The concept of a young couple in a purely physical relationship reminded me of A Girl on the Shore, but happily there’s no disturbing power imbalance between Hanabi and Mugi. No one is merely accepting what they can get from someone who belittles them. They have a lot in common and there’s an inkling, too, that something more might develop (even though they made a rule forbidding that, too), with Hanabi thinking that Mugi has never let her down, unlike Kanai, and feeling possessive of him.

As the scope of the story widens, we meet other characters who are in love with the leads. In addition to a boy who hasn’t received a name yet, Hanabi’s admirers include a girl named Sanae Ebato, who appears for the duration of one chapter and has yet to be mentioned again. Mugi’s overly enthusiastic admirer is Noriko Kamomebata, who has worked very hard to become a princess worthy of him, and gives the impression of a newly hatched chick who imprinted on him.

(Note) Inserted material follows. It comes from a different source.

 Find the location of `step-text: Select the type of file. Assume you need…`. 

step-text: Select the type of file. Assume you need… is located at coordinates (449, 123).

The introduction of Noriko—who prefers the name Moka, for “most kawaii”—does lead to my one complaint about this volume. Although I’ve presented the story of Hanabi and Mugi in a linear fashion, it’s actually largely told through flashbacks. I followed all of these fine until Noriko is introduced, at which point she refers to herself and Mugi as both being first years. In the first chapter, though, Mugi and Hanabi are both confirmed to be seventeen years old, they discuss their scores on a test, and Hanabi clearly mentions being in the second year of high school. So, is Mugi a second year like her or is he a first year? The timing of when Noriko arrives and objects to their relationship, therefore, is fuzzy and confusing.

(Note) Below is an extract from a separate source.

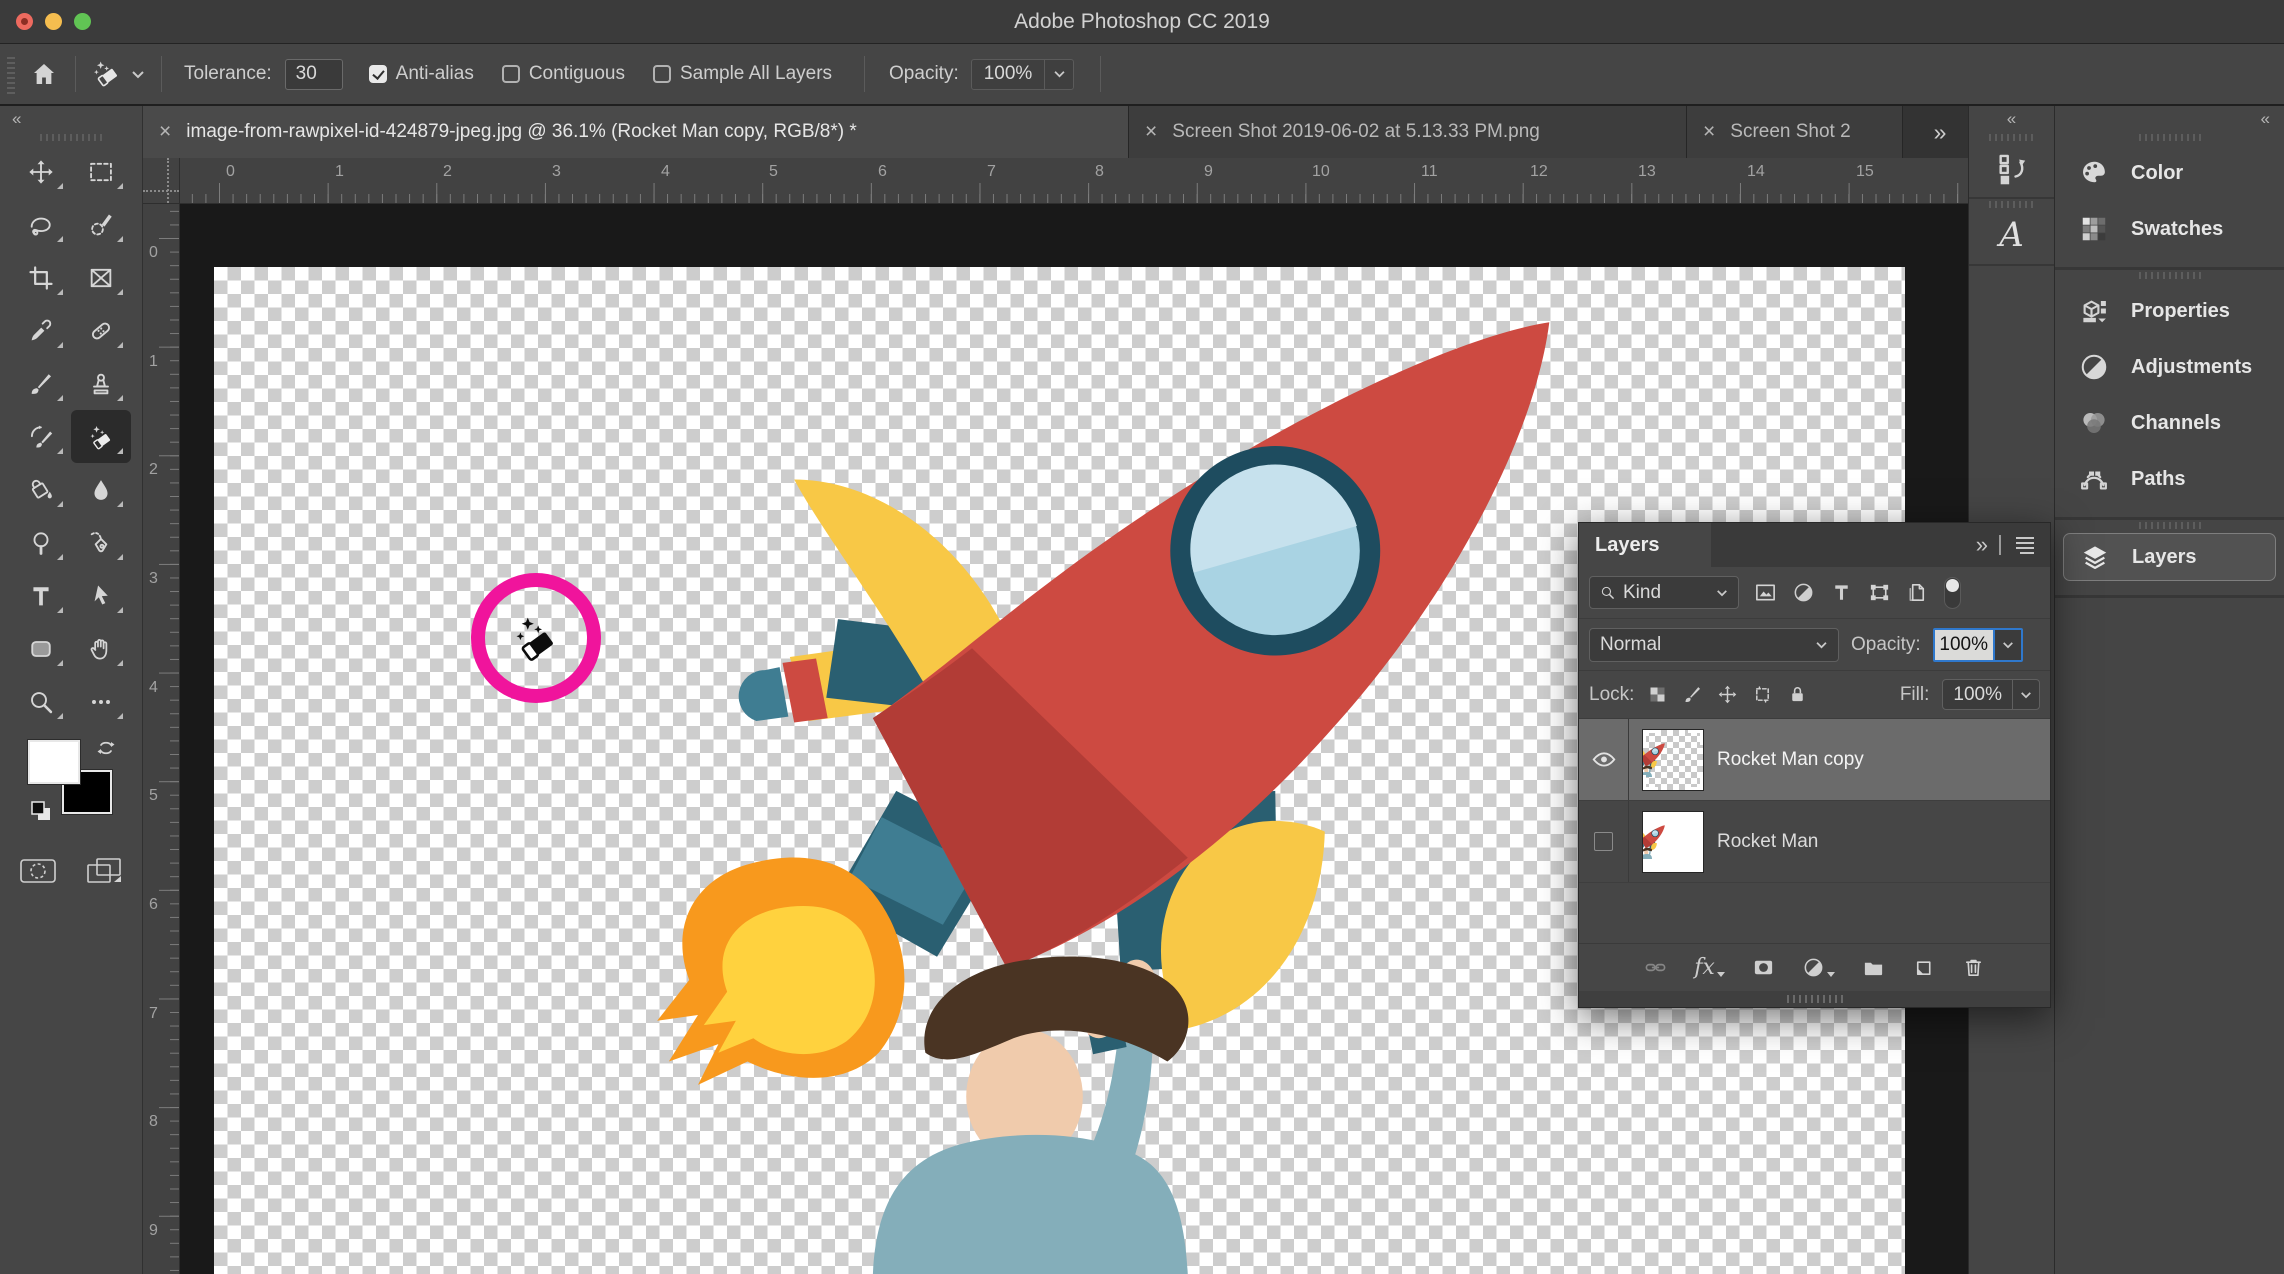  I want to click on filter-pixel-layers-icon, so click(1766, 592).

All in all, though, Scum’s Wish was far better than I had originally assumed. I have no idea where the story will go from here, so I am very curious to see how it develops.

Scum’s Wish is ongoing in Japan and seven volumes are available so far. Yen Press will release volume two in English later this month.

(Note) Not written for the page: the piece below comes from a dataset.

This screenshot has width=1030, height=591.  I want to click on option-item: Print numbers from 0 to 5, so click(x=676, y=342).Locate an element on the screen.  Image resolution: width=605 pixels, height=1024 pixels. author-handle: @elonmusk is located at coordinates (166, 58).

Review copy provided by the publisher.

Complex Age, Vol. 1

By Yui Sakuma | Published by Kodansha Comics

complex1

Twenty-six-year-old Nagisa Kataura is a perfectionist when it comes to cosplay. As a result, she has a tendency to critique the subpar efforts of others, but when she overhears a critical comment at an event that might be directed at her, she is suddenly plunged into self-doubt. Self-conscious of her height and age, she’s further troubled when she meets Aya, a younger and more petite cosplayer who is physically perfect to cosplay Ururu, the magical girl heroine Nagisa is most known for portraying.

Before reading Complex Age, it had never occurred to me that the world of cosplay could be so emotionally fraught. What I like best about it is how Sakuma is using this niche fan culture to explore universal themes like realizing you’re actually not the best at the thing that you love and struggling to accept that though you may not be perfect, you still have something unique and worthwhile to bring to the table. (I also enjoyed learning about things like how to make a custom wig.)

Another important plot thread is that Nagisa is hiding her hobby from most of the people in her life. She doesn’t want anyone’s negativity to defile her world, nor does she feel compelled to ask them to understand her. We glimpse her a few times at her temp job—and I have to wonder, are her work clothes a costume of their own?—where she doesn’t socialize with anyone except a snooty full-timer, only to end on a horrible cliffhanger as said full-timer spies her at a cosplay event.

I was pretty disheartened to find that, instead of the resolution to that encounter, we were getting the original one-shot instead. However, I was in for a pleasant surprise, because rather than an earlier iteration of the same story, the one-shot version of Complex Age is more of a companion piece, exploring similar themes as married thirty-four-year-old Sawako must decide whether it’s time to give up her Gothic Lolita fashions.

Ultimately, I enjoyed Complex Age a lot and look forward to volume two!

Complex Age is complete in six volumes. Kodansha will release volume two next month.